[Word and element location listing]
__________________________________________________

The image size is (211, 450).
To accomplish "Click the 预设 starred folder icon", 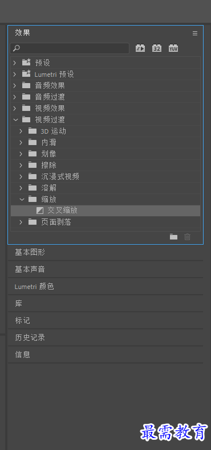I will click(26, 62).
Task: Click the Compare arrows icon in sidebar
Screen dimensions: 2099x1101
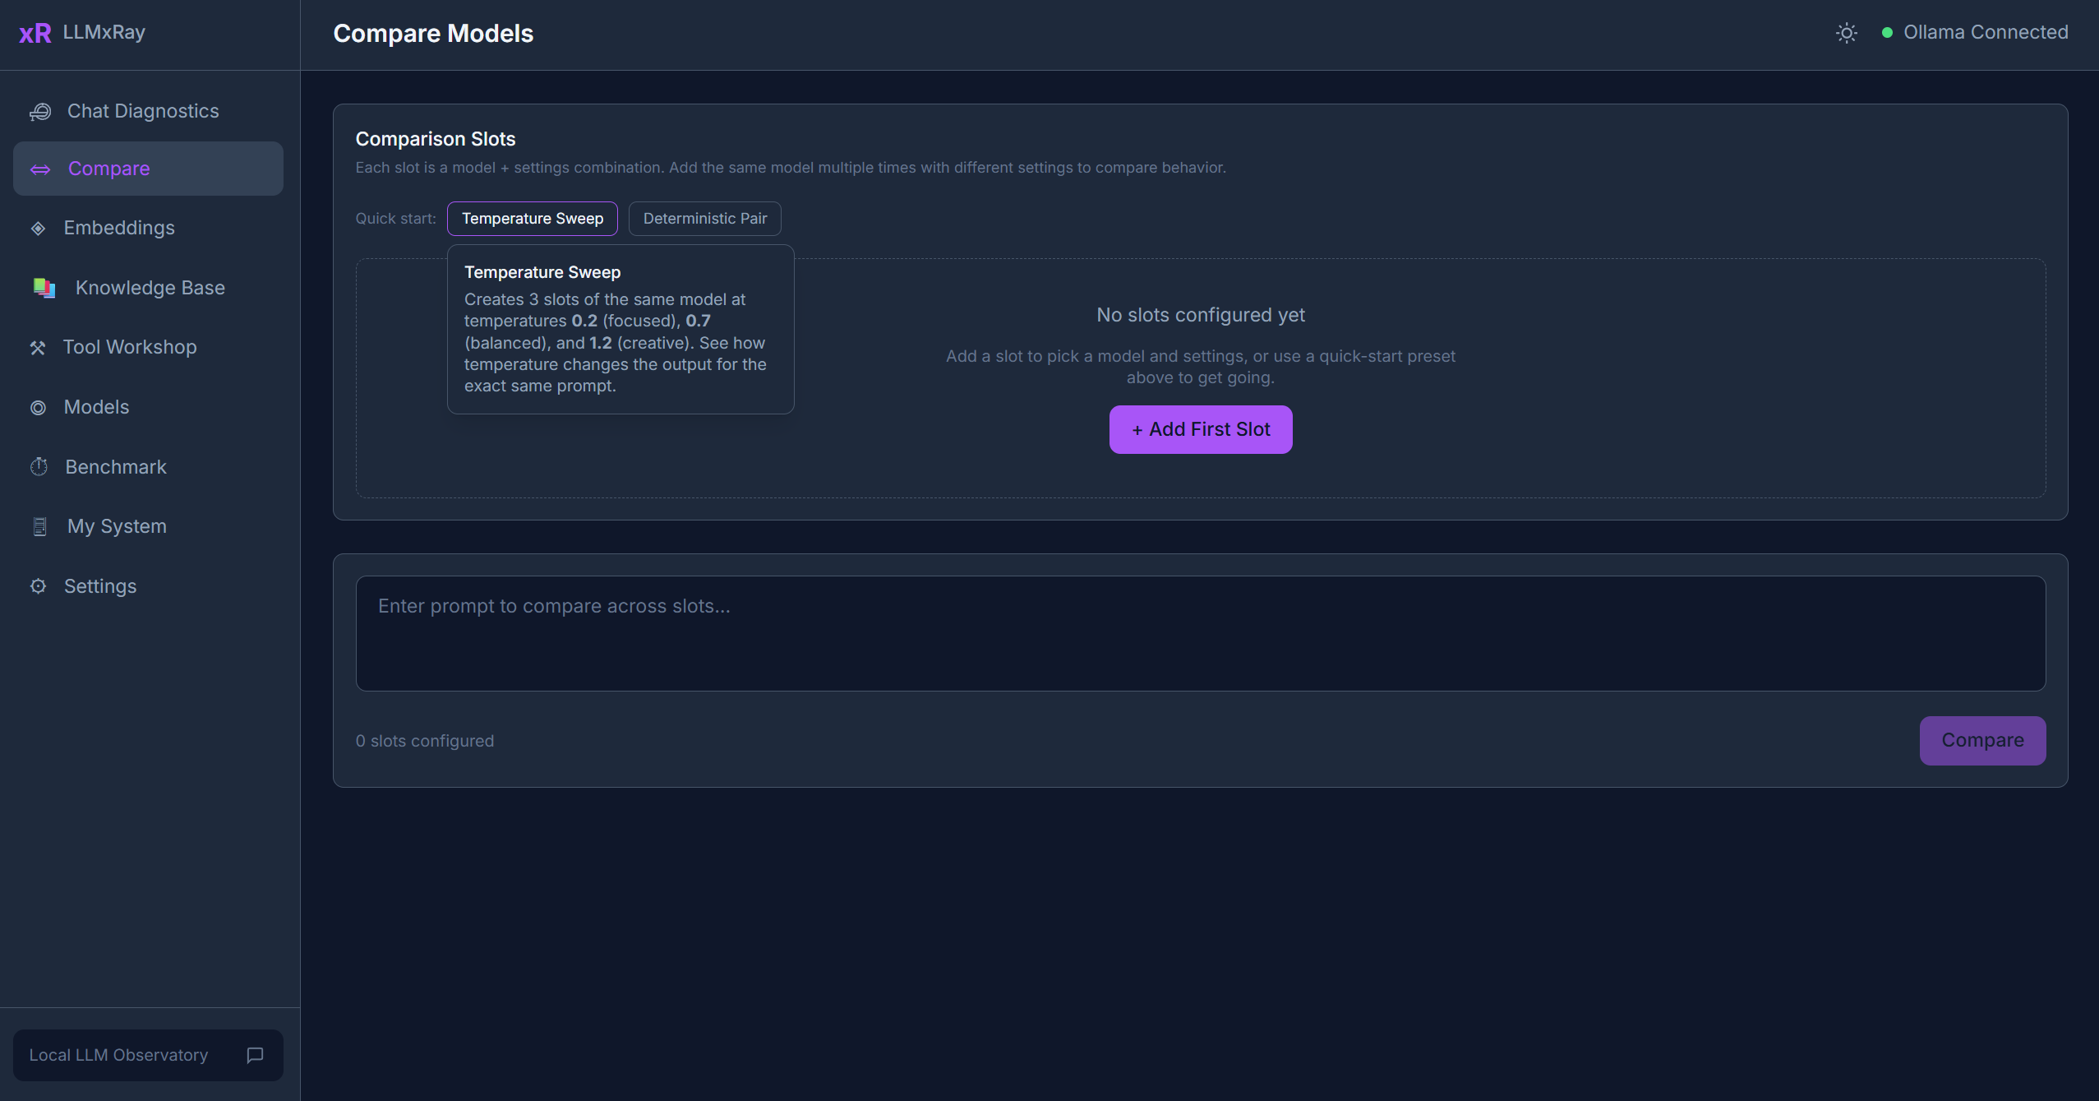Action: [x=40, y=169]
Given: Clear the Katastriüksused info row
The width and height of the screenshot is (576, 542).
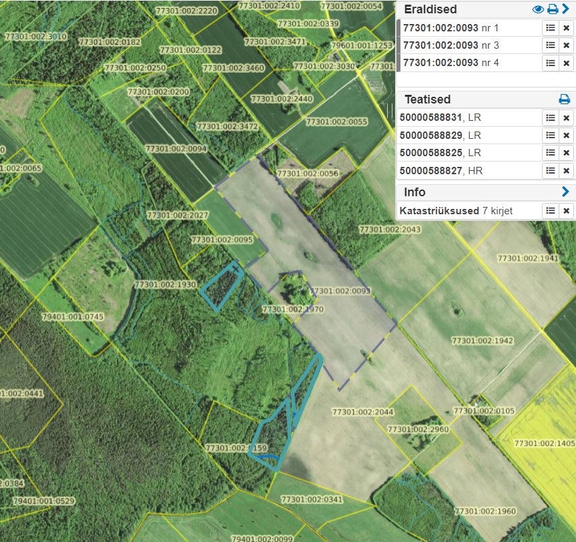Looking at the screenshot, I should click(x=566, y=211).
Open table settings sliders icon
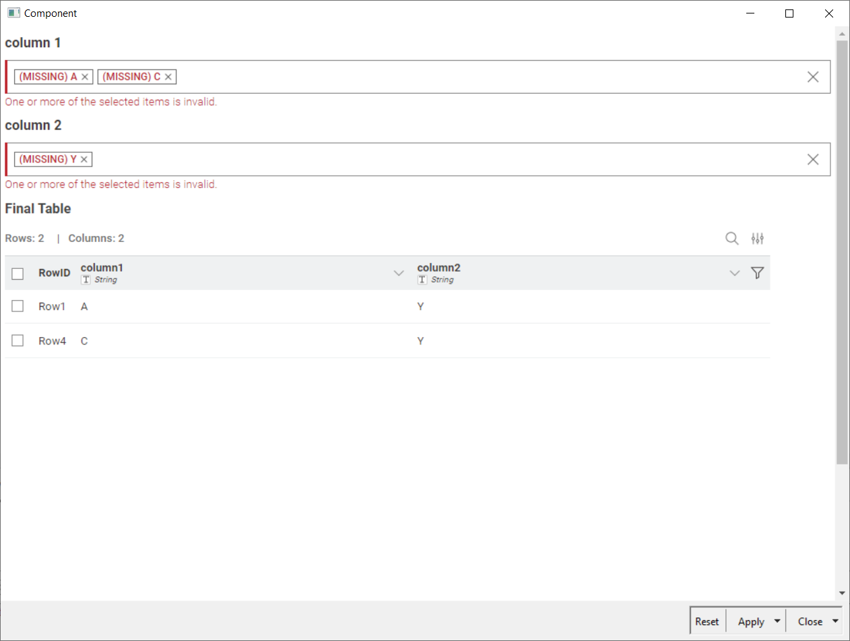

__________________________________________________

▸ Set task: Please rewrite the listing starting with the line that contains "Given: Clear the Katastriüksused info row" and going on through the end of the listing, substituting "line" for "row" and changing nothing else. Leave the pictures out of your answer.

▸ Solution to this problem:
Given: Clear the Katastriüksused info line
The width and height of the screenshot is (576, 542).
Looking at the screenshot, I should click(x=566, y=211).
Open table settings sliders icon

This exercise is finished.